Further, the use of sinuous springs, which are attached to the top edge of the front and rear rails of the frame, placed heavy torsional forces on the rails requiring substantial reinforcing of the frame in order to maintain the frame in proper vertical and parallel alignment.

Attempts to overcome the aforementioned problems and to provide cushion seating with comfort and resilience have included the combination of sinuous springs and coil springs. The coil springs were placed between a flexible base support and the sinuous springs to provide more resilience to the sinuous spring. For example, U.S. Pat. No. 2,234,253 to Hopkes discloses a spring cushion construction which includes a plurality of parallel-disposed sinuous springs with coil springs disposed beneath them. The lower ends of the coil springs are supported by another row of sinuous springs extending transversely to the top row. U.S. Pat. No. 2,280,912 to Hopkes discloses a spring arrangement for bedsprings, boxsprings, etc. A plurality of parallel sinuous springs form the top surface of the cushion spring assembly. The sinuous springs are secured to tapered coil springs which are in turn secured to a lower level of sinuous springs transversely positioned with respect to the top sinuous springs. U.S. Pat. No. 4,597,566 to Scrivner discloses another form of spring cushion seating in which coil springs are placed between a plane of nonresilient wires, supported on the frame by helical edge springs, and a base bar. However, this patent does not provide the feel traditionally associated with the use of sinuous springs.

While the cushion spring structures of the prior art solved some of the problems inherent with sinuous wire-only spring structures by reducing the tendency to bottom out, the prior art structure still lacks the requisite combination of firmness and deep resilience which is desirable in cushion seating today.

Further, none of the prior art discloses a cushion seating structure which has the additional advantage of adjusting the firmness of the cushion to suit individual tastes. While some constructions, such as that disclosed in the previously disclosed '566 patent to Scrivner, provide for factory adjustability, and other constructions, such as that disclosed in U.S. Pat. No. 3,059,249 to Kamp, provide for a one-or-two position box spring adjustment, it has heretofore been unknown to provide a spring cushion seating construction in which the firmness of the cushion can be easily adjusted in degrees from "soft" to "firm" without requiring extensive factory manipulation.

SUMMARY OF THE INVENTION

It is an object of the present invention to provide a resilient spring cushion construction for seats, back cushions or the like in which "bottoming out" of the main spring supporting surface is prevented.

It is another object of the present invention to provide a resilient spring cushion construction utilizing rows of parallel sinuous springs in combination with selectively located coil springs which are rigidly supported to provide deep resilient support for the sinuous springs.

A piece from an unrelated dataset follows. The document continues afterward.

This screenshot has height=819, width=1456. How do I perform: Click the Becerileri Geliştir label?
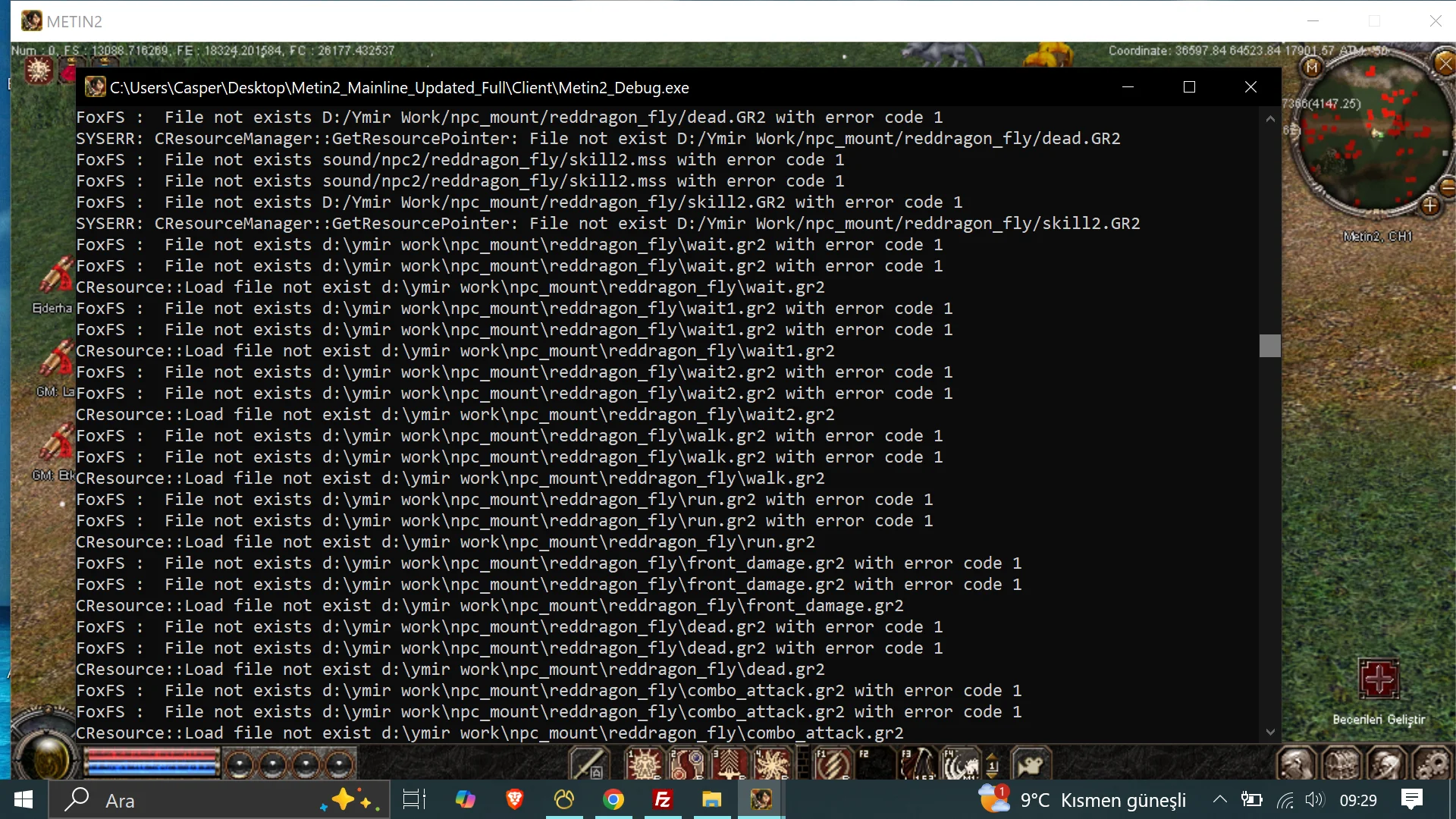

It is another object of the invention to provide a seat cushion construction which is readily varied in the manufacturing process to provide a selective degree of effective firmness of the cushion.

It is also an object of the invention to provide a seat cushion construction which provides a ready adjustment of the degree of effective firmness of the cushion.

It is further an object of the present invention to provide a spring structure for upholstered seating which provides a soft initial yieldability and a subsequent greater yield resistance.

The objects of the present invention are met by a spring cushion construction comprising a frame for supporting the construction, which has a front rail, a rear rail and two opposing side rails, and at least one rigid coil spring support member situated between the front and rear rails within the frame. The support member has two ends, each end being attached to the opposing side rails. The construction also comprises a plurality of parallel sinuous wire springs traversing the frame between the front and rear rail in a manner perpendicular to the support member, and a plurality of coil springs in a single row located between the support member and the sinuous springs. Each coil spring is attached to at least one sinuous spring. If more than one support member are present, each support member will have a single row of coil springs disposed thereon. Further, the support member may be adjustable in height to provide greater or lesser resilience in the coil spring.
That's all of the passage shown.